_Stored data_
▬▬▬▬▬▬

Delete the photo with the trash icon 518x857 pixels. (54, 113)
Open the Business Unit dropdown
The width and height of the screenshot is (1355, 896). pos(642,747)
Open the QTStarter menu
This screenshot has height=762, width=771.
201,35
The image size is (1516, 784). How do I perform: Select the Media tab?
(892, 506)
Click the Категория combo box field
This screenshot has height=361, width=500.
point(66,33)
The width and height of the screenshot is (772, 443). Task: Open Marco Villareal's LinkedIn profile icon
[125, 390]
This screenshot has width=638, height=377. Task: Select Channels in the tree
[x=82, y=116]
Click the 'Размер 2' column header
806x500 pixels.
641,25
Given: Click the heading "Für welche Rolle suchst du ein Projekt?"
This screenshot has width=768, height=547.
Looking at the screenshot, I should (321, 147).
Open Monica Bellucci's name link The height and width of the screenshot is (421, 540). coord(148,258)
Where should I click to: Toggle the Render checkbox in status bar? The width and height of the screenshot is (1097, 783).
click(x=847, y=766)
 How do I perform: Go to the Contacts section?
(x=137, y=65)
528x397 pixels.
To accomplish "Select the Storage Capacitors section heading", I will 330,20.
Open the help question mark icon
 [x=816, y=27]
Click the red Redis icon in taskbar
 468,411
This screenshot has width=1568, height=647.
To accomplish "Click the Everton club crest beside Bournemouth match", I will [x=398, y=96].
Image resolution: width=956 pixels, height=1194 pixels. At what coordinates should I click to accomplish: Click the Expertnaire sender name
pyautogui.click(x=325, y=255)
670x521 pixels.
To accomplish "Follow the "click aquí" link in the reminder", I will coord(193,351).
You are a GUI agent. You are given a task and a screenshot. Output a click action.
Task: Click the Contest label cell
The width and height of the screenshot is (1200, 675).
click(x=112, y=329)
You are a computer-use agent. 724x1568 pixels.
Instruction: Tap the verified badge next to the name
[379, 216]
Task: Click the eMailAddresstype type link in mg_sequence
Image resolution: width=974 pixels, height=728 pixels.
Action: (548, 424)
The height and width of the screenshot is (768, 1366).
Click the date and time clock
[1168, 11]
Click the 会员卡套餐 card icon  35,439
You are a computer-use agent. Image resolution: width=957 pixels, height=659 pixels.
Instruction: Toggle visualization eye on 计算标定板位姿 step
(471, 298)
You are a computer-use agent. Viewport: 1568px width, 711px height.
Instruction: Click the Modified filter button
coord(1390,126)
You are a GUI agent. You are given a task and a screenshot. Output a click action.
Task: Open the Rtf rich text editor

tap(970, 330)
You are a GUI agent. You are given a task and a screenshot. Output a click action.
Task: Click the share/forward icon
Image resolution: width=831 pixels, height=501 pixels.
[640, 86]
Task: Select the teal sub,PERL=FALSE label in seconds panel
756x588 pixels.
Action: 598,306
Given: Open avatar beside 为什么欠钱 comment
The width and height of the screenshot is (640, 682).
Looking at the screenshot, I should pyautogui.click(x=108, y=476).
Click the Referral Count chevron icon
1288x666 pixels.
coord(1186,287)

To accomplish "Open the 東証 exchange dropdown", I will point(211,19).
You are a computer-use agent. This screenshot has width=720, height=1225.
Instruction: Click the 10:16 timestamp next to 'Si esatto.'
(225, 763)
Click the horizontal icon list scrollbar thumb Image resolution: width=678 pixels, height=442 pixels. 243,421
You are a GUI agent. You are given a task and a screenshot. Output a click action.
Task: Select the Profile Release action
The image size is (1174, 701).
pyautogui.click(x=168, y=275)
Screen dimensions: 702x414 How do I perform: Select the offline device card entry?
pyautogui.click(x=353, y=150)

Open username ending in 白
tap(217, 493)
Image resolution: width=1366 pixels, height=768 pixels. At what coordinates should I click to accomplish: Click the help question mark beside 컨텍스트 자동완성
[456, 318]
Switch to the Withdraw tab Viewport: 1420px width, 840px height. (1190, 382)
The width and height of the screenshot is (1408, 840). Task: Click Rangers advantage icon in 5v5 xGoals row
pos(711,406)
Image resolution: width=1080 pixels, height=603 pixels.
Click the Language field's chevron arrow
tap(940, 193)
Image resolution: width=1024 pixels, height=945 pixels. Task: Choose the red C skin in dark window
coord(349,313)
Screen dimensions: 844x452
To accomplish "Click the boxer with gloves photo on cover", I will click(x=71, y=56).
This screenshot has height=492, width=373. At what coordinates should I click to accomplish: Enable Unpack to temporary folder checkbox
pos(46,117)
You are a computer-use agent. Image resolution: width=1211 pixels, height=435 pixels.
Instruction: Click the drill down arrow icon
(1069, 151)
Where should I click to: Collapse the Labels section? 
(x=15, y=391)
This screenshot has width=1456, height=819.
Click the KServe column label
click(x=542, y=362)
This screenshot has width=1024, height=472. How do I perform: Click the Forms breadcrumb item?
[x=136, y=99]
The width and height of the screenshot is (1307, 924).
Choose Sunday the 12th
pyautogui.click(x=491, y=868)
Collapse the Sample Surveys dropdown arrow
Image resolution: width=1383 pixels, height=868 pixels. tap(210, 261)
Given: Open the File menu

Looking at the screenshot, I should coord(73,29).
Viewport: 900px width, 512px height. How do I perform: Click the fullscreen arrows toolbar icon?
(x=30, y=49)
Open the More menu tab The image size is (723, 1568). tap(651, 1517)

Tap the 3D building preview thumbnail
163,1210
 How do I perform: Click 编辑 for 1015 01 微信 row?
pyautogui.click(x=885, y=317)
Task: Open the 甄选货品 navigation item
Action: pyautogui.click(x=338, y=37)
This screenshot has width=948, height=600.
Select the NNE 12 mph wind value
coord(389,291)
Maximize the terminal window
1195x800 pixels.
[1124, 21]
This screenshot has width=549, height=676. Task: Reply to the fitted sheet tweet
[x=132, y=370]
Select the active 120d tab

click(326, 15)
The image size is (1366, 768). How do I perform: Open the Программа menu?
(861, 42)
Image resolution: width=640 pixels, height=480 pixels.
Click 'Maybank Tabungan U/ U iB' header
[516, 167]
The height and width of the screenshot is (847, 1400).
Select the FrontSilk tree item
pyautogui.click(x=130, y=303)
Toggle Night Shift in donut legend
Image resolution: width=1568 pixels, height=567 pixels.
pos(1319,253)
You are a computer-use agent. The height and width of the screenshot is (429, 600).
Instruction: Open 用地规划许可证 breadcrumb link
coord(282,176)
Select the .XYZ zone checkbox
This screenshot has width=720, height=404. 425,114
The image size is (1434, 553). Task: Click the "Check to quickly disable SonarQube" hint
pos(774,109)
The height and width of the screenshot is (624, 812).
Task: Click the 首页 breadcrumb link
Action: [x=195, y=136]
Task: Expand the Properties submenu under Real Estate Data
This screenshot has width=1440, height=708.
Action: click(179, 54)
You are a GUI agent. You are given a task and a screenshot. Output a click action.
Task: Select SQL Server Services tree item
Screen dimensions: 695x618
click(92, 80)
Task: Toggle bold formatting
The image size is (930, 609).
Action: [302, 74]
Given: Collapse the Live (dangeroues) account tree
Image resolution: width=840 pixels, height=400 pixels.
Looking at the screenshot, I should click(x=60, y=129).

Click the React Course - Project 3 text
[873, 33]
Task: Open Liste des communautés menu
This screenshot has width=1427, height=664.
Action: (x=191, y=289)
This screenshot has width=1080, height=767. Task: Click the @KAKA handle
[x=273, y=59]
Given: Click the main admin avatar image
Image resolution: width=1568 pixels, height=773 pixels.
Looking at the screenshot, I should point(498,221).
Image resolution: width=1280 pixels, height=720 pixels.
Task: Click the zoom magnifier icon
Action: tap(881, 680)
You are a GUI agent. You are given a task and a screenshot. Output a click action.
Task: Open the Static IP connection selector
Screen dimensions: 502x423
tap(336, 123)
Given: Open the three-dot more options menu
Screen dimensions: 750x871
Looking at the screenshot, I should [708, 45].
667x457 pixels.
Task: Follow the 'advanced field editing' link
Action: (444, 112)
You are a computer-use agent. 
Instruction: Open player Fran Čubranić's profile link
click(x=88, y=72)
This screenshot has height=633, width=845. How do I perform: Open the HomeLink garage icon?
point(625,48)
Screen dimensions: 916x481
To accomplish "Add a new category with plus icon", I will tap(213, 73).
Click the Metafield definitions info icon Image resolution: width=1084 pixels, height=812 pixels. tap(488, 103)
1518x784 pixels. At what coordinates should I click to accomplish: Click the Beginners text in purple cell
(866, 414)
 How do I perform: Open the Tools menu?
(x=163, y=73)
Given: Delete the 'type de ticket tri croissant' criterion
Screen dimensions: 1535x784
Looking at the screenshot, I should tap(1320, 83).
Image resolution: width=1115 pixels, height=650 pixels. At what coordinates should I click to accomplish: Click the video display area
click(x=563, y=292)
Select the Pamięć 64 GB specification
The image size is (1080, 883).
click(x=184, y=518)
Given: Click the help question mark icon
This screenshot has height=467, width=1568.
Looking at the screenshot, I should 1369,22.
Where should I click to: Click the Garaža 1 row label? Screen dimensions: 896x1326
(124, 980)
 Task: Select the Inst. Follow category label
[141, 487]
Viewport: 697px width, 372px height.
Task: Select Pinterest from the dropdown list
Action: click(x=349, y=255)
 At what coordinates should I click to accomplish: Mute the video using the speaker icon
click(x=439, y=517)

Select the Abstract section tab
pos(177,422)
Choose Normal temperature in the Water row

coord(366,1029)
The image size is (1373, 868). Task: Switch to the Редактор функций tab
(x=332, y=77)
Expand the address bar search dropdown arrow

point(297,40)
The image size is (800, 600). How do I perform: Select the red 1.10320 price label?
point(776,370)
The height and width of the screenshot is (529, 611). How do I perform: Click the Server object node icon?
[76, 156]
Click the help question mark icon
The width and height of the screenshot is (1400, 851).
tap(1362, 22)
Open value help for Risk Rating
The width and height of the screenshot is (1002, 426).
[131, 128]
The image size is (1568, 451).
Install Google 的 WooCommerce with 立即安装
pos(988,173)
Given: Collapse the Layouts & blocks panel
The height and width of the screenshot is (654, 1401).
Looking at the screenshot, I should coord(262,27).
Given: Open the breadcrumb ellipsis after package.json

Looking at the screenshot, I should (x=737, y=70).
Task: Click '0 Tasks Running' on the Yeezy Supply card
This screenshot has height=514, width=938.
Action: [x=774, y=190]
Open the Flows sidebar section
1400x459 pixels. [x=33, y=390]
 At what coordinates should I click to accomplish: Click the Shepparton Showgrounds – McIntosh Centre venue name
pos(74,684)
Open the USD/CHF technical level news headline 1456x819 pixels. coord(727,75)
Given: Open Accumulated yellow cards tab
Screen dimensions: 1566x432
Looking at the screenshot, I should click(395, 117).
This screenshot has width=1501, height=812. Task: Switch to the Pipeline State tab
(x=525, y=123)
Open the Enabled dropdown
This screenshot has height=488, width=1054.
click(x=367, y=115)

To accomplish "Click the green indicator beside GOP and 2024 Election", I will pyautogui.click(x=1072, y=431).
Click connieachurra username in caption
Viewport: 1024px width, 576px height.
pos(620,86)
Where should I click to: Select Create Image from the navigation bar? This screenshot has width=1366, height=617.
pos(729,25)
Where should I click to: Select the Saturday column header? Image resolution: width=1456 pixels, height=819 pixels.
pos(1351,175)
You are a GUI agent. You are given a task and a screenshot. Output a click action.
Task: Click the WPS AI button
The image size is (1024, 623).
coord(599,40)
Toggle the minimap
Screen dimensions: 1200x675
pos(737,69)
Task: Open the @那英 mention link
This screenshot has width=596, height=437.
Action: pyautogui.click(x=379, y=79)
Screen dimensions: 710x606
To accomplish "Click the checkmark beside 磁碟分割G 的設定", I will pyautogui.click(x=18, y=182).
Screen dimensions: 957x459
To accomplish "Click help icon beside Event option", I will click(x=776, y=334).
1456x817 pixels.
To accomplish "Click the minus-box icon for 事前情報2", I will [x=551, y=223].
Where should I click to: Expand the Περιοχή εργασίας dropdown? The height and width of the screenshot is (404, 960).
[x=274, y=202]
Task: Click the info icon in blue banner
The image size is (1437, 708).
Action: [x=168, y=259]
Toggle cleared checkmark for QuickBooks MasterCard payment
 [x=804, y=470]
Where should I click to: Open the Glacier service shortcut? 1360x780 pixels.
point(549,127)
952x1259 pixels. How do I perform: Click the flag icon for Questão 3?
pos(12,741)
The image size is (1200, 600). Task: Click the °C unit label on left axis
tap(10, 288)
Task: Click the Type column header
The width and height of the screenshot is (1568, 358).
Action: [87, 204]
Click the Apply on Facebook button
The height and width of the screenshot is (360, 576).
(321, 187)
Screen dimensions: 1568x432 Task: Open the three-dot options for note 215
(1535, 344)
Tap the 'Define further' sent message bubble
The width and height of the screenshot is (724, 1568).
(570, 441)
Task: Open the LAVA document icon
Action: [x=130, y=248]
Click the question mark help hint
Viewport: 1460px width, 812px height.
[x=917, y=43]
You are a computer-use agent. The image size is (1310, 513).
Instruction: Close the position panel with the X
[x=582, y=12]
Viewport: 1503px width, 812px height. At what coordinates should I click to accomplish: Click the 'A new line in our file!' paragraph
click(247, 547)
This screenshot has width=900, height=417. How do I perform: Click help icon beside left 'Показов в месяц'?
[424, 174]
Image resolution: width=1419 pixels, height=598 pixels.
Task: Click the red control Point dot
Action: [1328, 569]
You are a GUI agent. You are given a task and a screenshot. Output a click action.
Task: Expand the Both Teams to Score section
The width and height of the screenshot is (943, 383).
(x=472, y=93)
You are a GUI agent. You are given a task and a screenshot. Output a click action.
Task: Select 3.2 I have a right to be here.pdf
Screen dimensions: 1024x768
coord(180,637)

▬▬▬▬▬▬

_EXERCISE BRIEF_
From the records above, reproduce exactly the lines from the one with "Click the 'Размер 2' column header" to the one with "This screenshot has width=1568, height=647.", both included, and no others.

_SOLUTION TO THE PROBLEM_
Click the 'Размер 2' column header
806x500 pixels.
641,25
Given: Click the heading "Für welche Rolle suchst du ein Projekt?"
This screenshot has width=768, height=547.
Looking at the screenshot, I should (321, 147).
Open Monica Bellucci's name link The height and width of the screenshot is (421, 540). coord(148,258)
Where should I click to: Toggle the Render checkbox in status bar? The width and height of the screenshot is (1097, 783).
click(x=847, y=766)
 How do I perform: Go to the Contacts section?
(x=137, y=65)
528x397 pixels.
To accomplish "Select the Storage Capacitors section heading", I will 330,20.
Open the help question mark icon
 [x=816, y=27]
Click the red Redis icon in taskbar
 468,411
This screenshot has width=1568, height=647.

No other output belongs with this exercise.